İnsani açıdan nüfus artışının dengelenmesi, kırsal kalkınmayı sağlayarak şehirlere göçün engellenmesi, kentleşmenin yarattığı çevresel sorunların mümkün olduğunca azaltılması, eğitim standartlarının iyileştirilmesi, sağlık hizmetlerine ulaşılabilirliğin artırılması, kültürel çeşitliliğin korunması, sosyal durumun iyileştirilmesi, kadınların eğitimine ve sağlığına önem verilmesi, çevre koruma eğitiminin başlatılması/yaygınlaştırılması olarak değerlendirilmektedir(Yaylalı, 2009:17).

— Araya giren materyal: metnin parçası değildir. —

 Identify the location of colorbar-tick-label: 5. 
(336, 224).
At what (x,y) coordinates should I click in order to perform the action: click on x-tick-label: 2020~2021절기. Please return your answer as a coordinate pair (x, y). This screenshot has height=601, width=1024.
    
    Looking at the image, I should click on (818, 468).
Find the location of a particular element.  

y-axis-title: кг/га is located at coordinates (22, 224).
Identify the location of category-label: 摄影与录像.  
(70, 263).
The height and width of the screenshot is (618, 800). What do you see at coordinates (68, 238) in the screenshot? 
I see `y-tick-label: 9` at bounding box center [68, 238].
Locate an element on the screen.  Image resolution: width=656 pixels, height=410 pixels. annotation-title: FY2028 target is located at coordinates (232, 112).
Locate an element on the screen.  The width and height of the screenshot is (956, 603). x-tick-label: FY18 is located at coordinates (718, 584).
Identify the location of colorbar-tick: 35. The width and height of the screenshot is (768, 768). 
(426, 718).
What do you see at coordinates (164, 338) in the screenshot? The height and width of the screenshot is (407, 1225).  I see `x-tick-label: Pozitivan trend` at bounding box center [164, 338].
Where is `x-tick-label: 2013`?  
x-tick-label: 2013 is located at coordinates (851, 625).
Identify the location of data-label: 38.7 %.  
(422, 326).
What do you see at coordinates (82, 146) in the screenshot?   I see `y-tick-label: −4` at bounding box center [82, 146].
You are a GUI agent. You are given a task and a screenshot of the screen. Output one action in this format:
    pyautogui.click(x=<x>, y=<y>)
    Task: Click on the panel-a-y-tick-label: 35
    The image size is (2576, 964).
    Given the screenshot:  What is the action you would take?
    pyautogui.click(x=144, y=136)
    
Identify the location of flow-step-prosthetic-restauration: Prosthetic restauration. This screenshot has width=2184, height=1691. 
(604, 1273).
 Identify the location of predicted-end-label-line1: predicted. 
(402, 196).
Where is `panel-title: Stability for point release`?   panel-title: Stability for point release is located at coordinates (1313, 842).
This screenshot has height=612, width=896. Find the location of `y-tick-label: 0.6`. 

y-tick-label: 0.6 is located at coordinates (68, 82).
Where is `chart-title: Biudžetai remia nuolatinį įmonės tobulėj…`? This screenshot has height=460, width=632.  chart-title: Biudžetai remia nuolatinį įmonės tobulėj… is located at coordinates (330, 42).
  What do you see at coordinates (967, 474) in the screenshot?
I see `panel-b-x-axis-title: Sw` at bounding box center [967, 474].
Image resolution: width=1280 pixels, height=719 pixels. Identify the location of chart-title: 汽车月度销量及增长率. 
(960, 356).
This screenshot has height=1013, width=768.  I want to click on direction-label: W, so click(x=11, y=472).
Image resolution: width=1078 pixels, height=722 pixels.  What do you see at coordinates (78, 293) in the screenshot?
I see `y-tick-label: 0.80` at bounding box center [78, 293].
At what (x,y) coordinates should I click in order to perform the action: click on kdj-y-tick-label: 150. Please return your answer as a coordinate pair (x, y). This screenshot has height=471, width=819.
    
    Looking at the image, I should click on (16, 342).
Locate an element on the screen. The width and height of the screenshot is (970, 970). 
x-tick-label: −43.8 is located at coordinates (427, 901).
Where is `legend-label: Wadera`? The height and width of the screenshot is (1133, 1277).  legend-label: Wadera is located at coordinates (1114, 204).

Sürdürülebilir kalkınmanın çevresel boyutta ise biyolojik ve fiziksel sistemlerin dengeli olmasını öngörür. Asıl hedef ekosistemlerin değişen koşullara adapte olmasının sağlanmasıdır. Su kaynakları ile tarım arazilerinin kullanımında verimliliğe önem verilmesi, verimin artırılması amacıyla teknolojilerin geliştirilmesi, doğal kaynakların korunması, sulama tekniklerinin daha dikkatli kullanılması, yüksek verimli tarım arazilerinin tarım dışı aktivitelerde kullanımının önlenmesi, ormanların ve sulak alanların yok edilmesinin durdurulması veya minimuma indirilmesi, yenilenebilir kaynakların istismarının önlenmesi şeklinde ifade edilmektedir.

Sürdürülebilir kalkınmanın teknolojik açıdan amaç ve hedefleri ise ekosistemi kirletmeyen, doğal kaynakların kullanımını en aza indiren, daha verimli ve temiz teknolojilerle mevcutların değiştirilmesi, küresel karbondioksit (CO2) salınımının sınırlandırılması amacıyla karbon emisyonunun azaltılması ve diğer sera gazlarının atmosferik seviyelerinin kısa süre içinde kararlı hale getirilmesi, zamanla fosil yakıt kullanımının azaltılarak enerji kaynaklarının sürdürülebilir hale getirilmesi, alternatif enerji kaynaklarının geliştirilmesi, ozon tabakasının korunması amacıyla kloroflorokarbonların (CFC) kullanımının hızla terk edilmesi, doğal sistemlerin desteklenmesi, geleneksel ve kirletici ihtiva eden teknolojilerin kullanımının terk edilmesi, geri dönüşüme önem verilmesi ve toplu taşıma sistemlerinin geliştirilmesidir (Yahyalı, 2009:18).